__What is being asked__: Please pick out every line of the material below that contains the string "width".

[[ Record excerpts, beginning ]]

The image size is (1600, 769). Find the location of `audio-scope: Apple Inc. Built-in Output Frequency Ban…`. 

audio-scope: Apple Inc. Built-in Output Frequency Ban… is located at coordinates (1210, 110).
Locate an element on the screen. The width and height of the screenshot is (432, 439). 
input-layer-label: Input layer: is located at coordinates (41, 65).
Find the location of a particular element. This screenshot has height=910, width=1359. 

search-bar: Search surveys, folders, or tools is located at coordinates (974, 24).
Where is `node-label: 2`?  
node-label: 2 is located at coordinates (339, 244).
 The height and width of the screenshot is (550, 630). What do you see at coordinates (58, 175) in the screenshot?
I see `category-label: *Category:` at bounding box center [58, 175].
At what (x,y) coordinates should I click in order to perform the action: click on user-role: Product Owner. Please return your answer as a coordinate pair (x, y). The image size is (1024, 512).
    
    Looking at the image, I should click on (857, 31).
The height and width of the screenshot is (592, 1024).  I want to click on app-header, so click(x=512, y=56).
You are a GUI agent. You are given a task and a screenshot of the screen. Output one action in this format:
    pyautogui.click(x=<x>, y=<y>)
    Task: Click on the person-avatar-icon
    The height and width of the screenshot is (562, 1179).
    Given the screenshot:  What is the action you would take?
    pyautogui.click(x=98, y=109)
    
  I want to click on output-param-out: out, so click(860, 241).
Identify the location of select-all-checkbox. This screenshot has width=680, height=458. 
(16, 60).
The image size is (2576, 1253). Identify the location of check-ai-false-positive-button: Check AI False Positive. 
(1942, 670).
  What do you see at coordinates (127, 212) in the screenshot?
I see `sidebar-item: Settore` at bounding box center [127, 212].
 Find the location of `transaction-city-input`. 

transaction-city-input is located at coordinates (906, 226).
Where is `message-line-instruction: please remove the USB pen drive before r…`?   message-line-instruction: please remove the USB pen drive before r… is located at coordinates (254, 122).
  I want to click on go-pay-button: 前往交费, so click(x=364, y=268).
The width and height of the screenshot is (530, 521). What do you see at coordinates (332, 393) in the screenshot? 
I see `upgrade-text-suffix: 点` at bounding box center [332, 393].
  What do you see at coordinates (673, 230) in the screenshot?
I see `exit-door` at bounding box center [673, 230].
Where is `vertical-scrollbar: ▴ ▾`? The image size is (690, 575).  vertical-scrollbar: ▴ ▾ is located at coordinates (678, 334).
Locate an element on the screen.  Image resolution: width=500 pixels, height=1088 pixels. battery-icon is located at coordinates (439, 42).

[[ Record excerpts, end ]]

__Exercise result__:
Locate an element on the screen. The width and height of the screenshot is (432, 439). 
Find the location of a particular element. This screenshot has height=910, width=1359. 
 The height and width of the screenshot is (550, 630). What do you see at coordinates (58, 175) in the screenshot?
The height and width of the screenshot is (592, 1024).  I want to click on app-header, so click(x=512, y=56).
    The height and width of the screenshot is (562, 1179).
Identify the location of select-all-checkbox. This screenshot has width=680, height=458. 
The width and height of the screenshot is (530, 521). What do you see at coordinates (332, 393) in the screenshot? 
Locate an element on the screen.  Image resolution: width=500 pixels, height=1088 pixels. battery-icon is located at coordinates (439, 42).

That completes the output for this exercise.